● SUPPLIED PASSAGE:
..........

Designer Dominic Wilcox has just released a vinyl, not of music but of the sounds of makers in East London. On the record you can hear a shoemaker, dress designer, bookbinder and fittingly the sound of a vinyl being pressed.

The maker movement

The project was commissioned by Create, an organisation set up to nurture the artistic talent of East London. Create asked design authority Thorsten van Elten to choose five designers to come up with unusual souvenirs in response to all the Olympic-related tat that will be on sale this summer.

How are we going to get the scratching sound of pen on paper?

Humans Invent spoke to Wilcox, who lives in Hackney, to learn a bit more about the Sounds of Making in East London.

Lyric poet John Hegley being recorded at his home.

“It was difficult at first, I wanted to get a variety of people, I didn’t want to stick in one particular area of making. I wondered about people who I had never had a chance to visit or meet,” Wilcox explains.

The 21 from East London

“When I started talking to people they suggested interesting makers who lived in the area. It was a gradual process. For example, when I found the shoemaker, Terry De Havilland he recommended someone he knew, Steve Jones who makes press knives used to stamp out shapes from leather.”

..........

● PROBLEM SET:
a – Answer the following questions using the article on the Sounds of Making in East London vinyl.
(i) Which organization commissioned the project?
(ii) Whom did that organization ask to choose five designers?
(iii) What does Steve Jones make?
b – Pick up the article on the Sounds of Making in East London vinyl and continue it from its final sentence.

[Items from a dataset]
..........

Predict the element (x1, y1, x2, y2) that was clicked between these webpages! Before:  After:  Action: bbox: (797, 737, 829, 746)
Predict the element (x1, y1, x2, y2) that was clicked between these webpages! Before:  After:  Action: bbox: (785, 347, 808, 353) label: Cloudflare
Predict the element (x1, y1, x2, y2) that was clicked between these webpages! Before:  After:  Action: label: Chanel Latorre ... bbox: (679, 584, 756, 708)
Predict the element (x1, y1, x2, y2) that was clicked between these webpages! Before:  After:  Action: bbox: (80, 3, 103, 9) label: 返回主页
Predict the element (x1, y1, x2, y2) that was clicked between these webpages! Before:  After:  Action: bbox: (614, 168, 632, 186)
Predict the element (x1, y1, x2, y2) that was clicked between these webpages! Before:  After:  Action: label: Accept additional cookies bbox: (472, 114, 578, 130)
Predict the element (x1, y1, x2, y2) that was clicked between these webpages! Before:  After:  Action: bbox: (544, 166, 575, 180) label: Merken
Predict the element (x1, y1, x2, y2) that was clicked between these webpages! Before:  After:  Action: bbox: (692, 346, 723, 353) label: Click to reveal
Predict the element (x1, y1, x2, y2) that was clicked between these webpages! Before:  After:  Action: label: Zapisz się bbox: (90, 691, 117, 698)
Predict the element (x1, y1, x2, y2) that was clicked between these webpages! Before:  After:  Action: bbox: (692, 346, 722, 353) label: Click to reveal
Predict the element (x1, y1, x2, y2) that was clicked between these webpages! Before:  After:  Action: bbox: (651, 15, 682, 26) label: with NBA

..........

● ANSWERS PER TASK:
a –
(i) Create
(ii) Thorsten van Elten
(iii) Press knives used to stamp out shapes from leather

b –
Artist Barnaby Barford recorded working on a new collection based on the 'seven deadly sins.'

Gradually, Wilcox built up a group of twenty-one makers that he considered suitable for the record. Not all of them were what you would consider conventional makers however; the list also included chefs, bell ringers and even the poet John Hegley. When it came to Hegley, Wilcox was initially concerned about what to record. He says, “With John, I was thinking, ‘how are we going to get the sound of scratching of a pen on paper’ but when I turned up at his house he had a typewriter and scissors and he was writing this song so the sounds worked out well in the end.”

Steve Jones is the only maker of ‘press knives’ in London. In simple terms a press knife is similar to a ‘cookie cutter’, except it is used to stamp out shapes from leather.

In fact, Wilcox admits one of his favourite sounds in the whole of the recording process is Hegley’s cat meowing in the background.

Plotting the journey

In addition to recording the sounds of the makers hard at work Wilcox also took photos and interviewed them, which you can check out on his website: soundsofmaking.com.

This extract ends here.